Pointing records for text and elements
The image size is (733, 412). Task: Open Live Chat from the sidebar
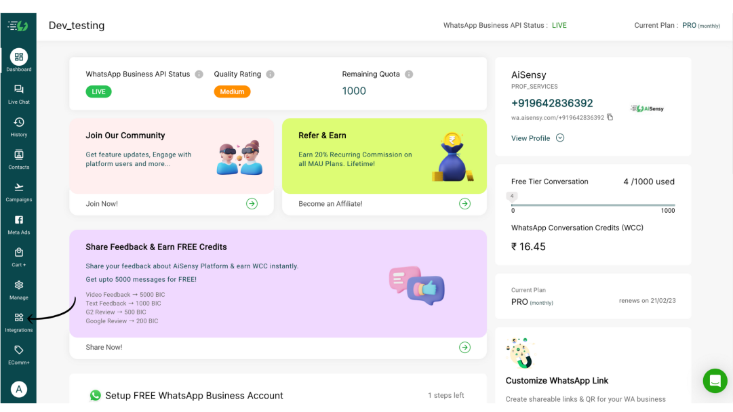tap(18, 90)
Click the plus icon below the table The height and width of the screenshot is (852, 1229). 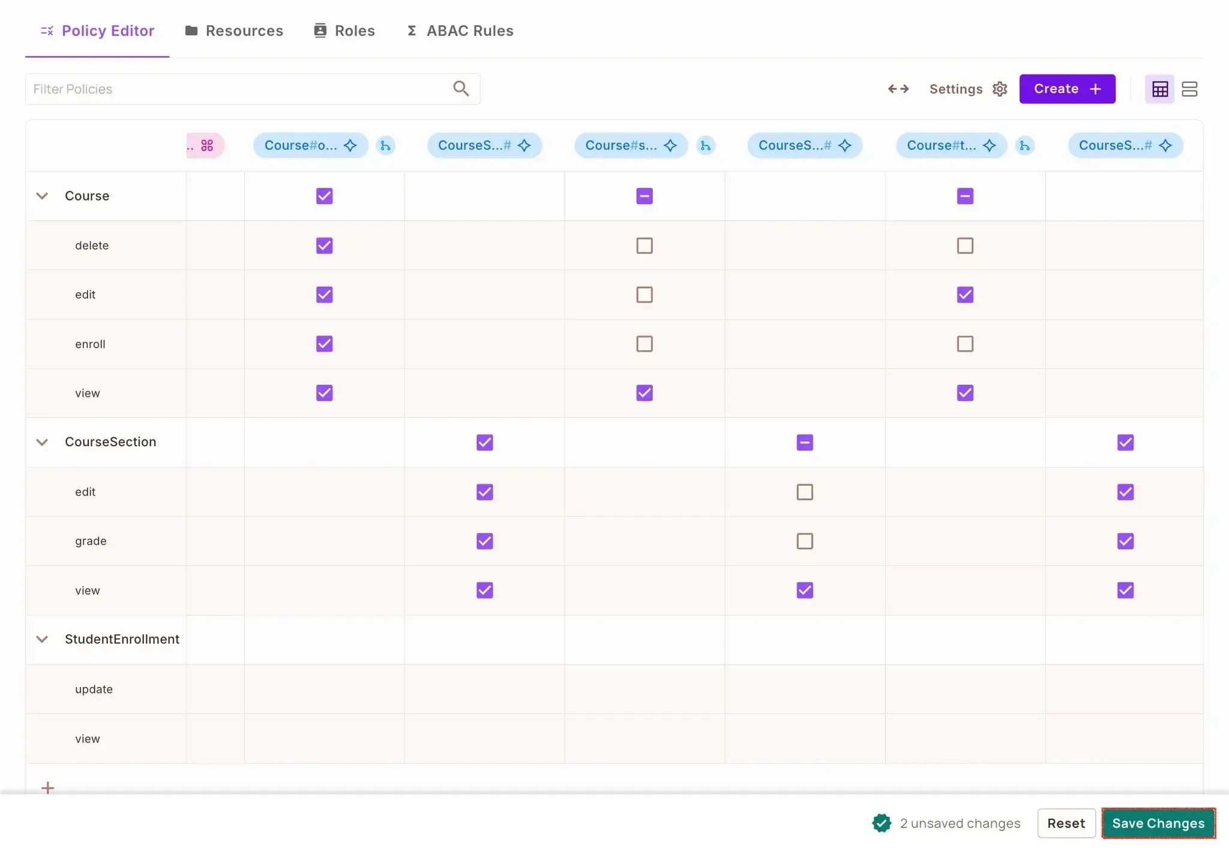(47, 788)
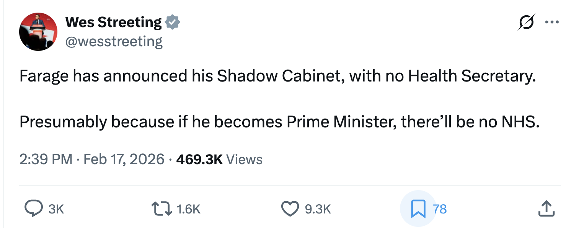View the 469.3K Views analytics
The width and height of the screenshot is (571, 228).
219,159
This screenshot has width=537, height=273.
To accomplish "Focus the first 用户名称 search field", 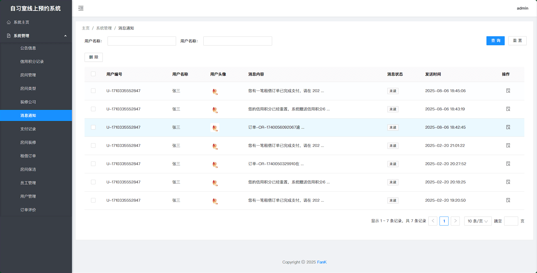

What needs to be done
Convert the lines of the material from the one containing "This screenshot has width=537, height=273." through the end of the material, both included, into a Markdown table with the columns Row and Line, skipping blank lines and omitting the pictures.

Written answer
| Row | Line |
|---|---|
| 1 | This screenshot has width=537, height=273. |
| 2 | To accomplish "Focus the first 用户名称 search field",  |